Flossenbürg was also the home of “special political inmates,” housed separately from the ordinary prisoners, including Austria’s last Chancellor, Kurt von Schuschnigg, French Prime Minister Leon Blum, Pastor Martin Niemoeller and others. And it was the place of execution of major German resistance figures, including Dietrich Bonhoeffer, Admiral Canaris and General Oster. Of all these people we were able to liberate only 1,527 in the main camp, and many of them did not survive.
“I had a terrible impulse to shoot him on the spot”
Q: How on earth did you react to this experience?
JAEGER: I have often thought about this. The situation we found confirmed everything we already knew but surpassed it in its banal concreteness. I saw the corpses, the hundreds of living skeletons, talked to some, understood the immense evil which had been perpetrated there, knew this was an historic turning point, and shared in the intense feeling that this must never happen again, that they must not have suffered and died entirely in vain.
What I actually did — as generals, newspaper photographers, GIs of all sorts and ranks, and many others milled around in this nightmare — was to sit down in the light spring sunshine, not far from a pile of naked corpses. I pulled out my K rations, ate my lunch, because it was time and I was hungry, and said a deep silent prayer for all of them.
In later years I often thought that, in a way, I was no better than the Germans, that I should have cried, shown my grief, told everyone that I too had relatives who had died the same macabre deaths in Mauthausen, Theresienstadt, Dachau and Auschwitz, done something memorable for someone there. The fact was, that none of us could handle it and so we just didn’t talk much, went on in our jeeps next day, were secretly glad to be living and doing our jobs. Although farther down there was a deep, glowering anger and moral outrage at all we had seen there and elsewhere over the last months.

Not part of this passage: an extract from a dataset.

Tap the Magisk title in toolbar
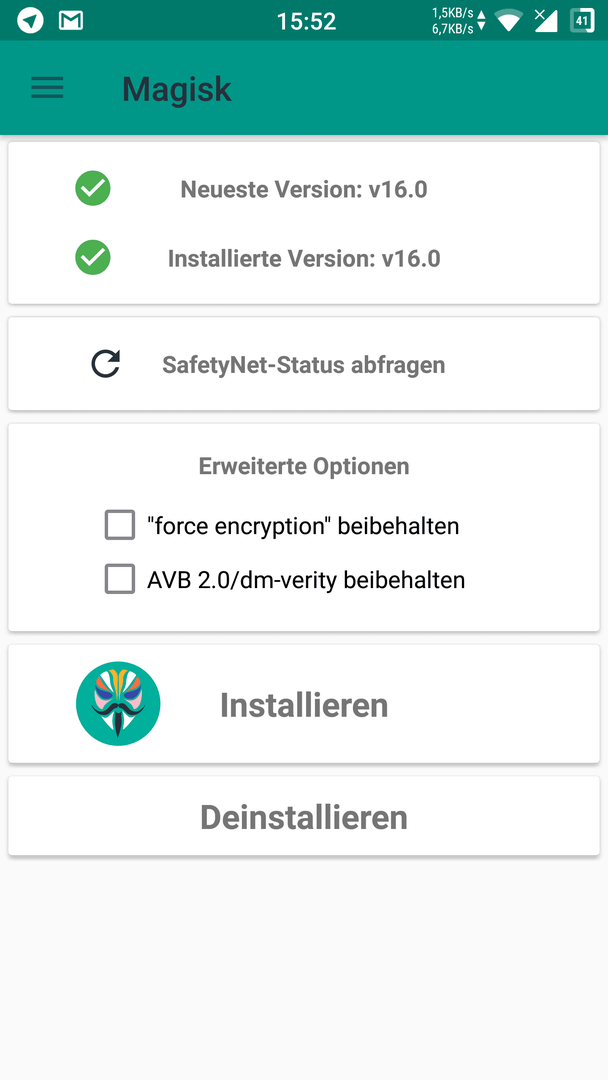This screenshot has width=608, height=1080. click(x=177, y=89)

In my case, it broke through on several occasions: Once when I was billeted in a specially comfortable upper-middle class German house, undoubtedly belonging to well-to-do Nazis, I got massively drunk and then, single-handedly and systematically, smashed and broke every bit of furniture, glassware, bric-a-brac and what-have-you in the entire house. My major gave me a bit of a talking-to, but clearly understood.
In one of the Hadamar interrogations, I also got close to the line when one of the prisoners who had participated in the killing of many inmates taunted me and told me that he was proud of what he had done and to have been a Nazi. I had a terrible impulse to shoot him on the spot. Mercifully, I reined it in and didn’t. Even so, these experiences have remained etched in my mind and became one of the motives which led me, and so many of us of the World War II generation, to want to go on afterwards to build a more civilized, humane and better world….

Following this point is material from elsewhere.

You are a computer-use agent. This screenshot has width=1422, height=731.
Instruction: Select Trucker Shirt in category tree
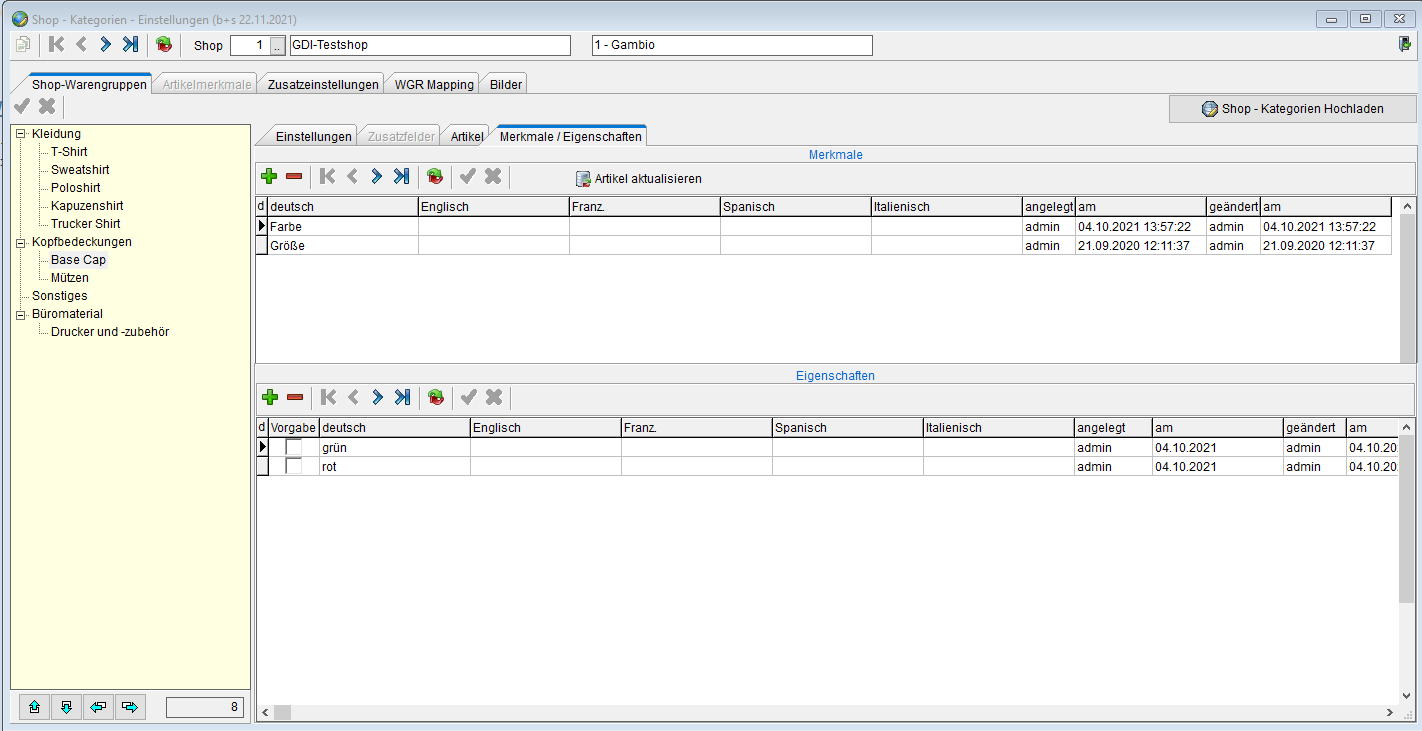click(x=86, y=223)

Years later, rummaging in Harvard’s Widener Library, I found the printed records of the Hadamar War Crimes Trial, which were subsequently held in Wiesbaden in October 1945. If I remember correctly, all were found guilty. Klein and two others we had arrested were hung. The chief nurse got away with 25 years. How long she actually served is unclear.

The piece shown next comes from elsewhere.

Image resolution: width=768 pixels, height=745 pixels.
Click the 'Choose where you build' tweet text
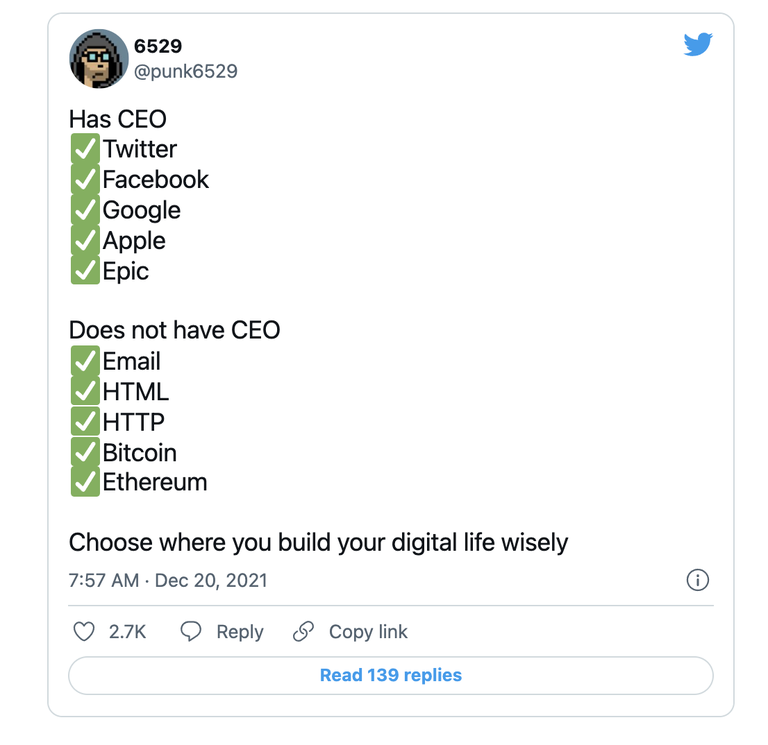pos(318,543)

I briefly revisited Hadamar with my wife Pat during a short leave from Embassy Paris in the 1970s, and stopped to look around. No memorial, plaque or other indication was in evidence to suggest that anything remarkable had ever happened there. Many Germans even then were clearly not yet ready to face their past.
It was only in 1991, I gather, that a memorial was erected, almost a half century after the fact.